━━ DATA EXCERPTS
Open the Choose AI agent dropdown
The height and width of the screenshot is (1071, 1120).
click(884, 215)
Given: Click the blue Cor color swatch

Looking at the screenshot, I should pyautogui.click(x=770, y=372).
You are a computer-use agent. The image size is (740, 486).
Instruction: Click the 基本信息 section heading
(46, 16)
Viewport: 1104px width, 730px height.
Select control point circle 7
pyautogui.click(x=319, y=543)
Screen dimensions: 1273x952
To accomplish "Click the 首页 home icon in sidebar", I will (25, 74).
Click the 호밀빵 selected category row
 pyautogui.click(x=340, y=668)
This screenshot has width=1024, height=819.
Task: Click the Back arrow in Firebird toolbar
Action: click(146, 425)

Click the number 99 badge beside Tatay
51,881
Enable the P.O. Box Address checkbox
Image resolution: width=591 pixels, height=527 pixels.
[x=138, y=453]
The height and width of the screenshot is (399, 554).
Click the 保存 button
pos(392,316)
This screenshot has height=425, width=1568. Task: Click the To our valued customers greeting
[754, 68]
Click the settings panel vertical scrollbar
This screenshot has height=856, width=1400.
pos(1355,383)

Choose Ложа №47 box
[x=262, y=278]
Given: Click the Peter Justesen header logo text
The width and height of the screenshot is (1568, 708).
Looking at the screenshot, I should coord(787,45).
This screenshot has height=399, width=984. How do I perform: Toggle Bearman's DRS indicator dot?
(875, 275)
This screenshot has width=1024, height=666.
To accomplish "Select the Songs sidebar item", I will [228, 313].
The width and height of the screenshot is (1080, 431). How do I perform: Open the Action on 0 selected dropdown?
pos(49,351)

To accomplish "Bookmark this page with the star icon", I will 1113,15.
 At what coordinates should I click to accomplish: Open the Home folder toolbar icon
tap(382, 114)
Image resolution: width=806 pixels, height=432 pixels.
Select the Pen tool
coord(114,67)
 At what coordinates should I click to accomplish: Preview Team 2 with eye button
━━━━
REQUIREMENT:
Take the lines from the first line of the listing to the line containing "Screen dimensions: 1273x952". Please print them exactly, ends included, with nothing else.

REPLY:
Open the Choose AI agent dropdown
The height and width of the screenshot is (1071, 1120).
click(884, 215)
Given: Click the blue Cor color swatch

Looking at the screenshot, I should pyautogui.click(x=770, y=372).
You are a computer-use agent. The image size is (740, 486).
Instruction: Click the 基本信息 section heading
(46, 16)
Viewport: 1104px width, 730px height.
Select control point circle 7
pyautogui.click(x=319, y=543)
Screen dimensions: 1273x952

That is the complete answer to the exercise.